Data records:
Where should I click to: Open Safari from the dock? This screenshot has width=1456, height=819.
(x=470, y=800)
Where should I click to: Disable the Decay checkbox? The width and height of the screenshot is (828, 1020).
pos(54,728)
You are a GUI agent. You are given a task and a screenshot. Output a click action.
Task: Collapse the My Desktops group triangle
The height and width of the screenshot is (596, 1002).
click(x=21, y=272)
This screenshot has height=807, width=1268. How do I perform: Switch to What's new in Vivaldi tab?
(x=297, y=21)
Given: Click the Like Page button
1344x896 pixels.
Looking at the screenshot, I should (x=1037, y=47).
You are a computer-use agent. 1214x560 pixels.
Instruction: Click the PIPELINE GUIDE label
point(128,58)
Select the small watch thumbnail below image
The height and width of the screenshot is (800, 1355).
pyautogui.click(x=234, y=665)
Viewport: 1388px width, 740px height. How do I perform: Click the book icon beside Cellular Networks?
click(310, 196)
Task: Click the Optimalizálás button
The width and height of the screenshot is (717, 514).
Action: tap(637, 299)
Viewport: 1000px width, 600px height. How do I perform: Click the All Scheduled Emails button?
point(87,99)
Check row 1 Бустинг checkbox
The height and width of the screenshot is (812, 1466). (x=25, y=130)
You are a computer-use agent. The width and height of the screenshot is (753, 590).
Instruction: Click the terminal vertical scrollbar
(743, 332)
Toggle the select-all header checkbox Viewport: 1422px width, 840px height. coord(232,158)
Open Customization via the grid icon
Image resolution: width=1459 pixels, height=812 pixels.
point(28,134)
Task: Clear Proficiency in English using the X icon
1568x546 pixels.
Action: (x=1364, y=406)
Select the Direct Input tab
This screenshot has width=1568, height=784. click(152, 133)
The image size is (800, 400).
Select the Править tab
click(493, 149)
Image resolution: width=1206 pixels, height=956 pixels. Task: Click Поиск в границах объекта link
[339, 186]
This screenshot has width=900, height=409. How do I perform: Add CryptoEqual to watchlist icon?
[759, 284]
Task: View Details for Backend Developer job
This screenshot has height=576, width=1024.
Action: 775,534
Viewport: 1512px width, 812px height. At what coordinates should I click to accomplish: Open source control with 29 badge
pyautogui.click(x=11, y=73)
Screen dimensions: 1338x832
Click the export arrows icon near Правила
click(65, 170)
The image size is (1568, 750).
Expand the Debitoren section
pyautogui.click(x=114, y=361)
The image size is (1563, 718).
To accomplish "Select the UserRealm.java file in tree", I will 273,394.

Aim: Render the stretch of the listing above, from the line containing "Task: View Details for Backend Developer job" through the end of the listing, as a Markdown table with the columns Row and Text. Put one line per row, number the rows in order, and leave out any blank lines.

Answer to this exercise:
| Row | Text |
|---|---|
| 1 | Task: View Details for Backend Developer job |
| 2 | This screenshot has height=576, width=1024. |
| 3 | Action: 775,534 |
| 4 | Viewport: 1512px width, 812px height. At what coordinates should I click to accomplish: Open source control with 29 badge |
| 5 | pyautogui.click(x=11, y=73) |
| 6 | Screen dimensions: 1338x832 |
| 7 | Click the export arrows icon near Правила |
| 8 | click(65, 170) |
| 9 | The image size is (1568, 750). |
| 10 | Expand the Debitoren section |
| 11 | pyautogui.click(x=114, y=361) |
| 12 | The image size is (1563, 718). |
| 13 | To accomplish "Select the UserRealm.java file in tree", I will 273,394. |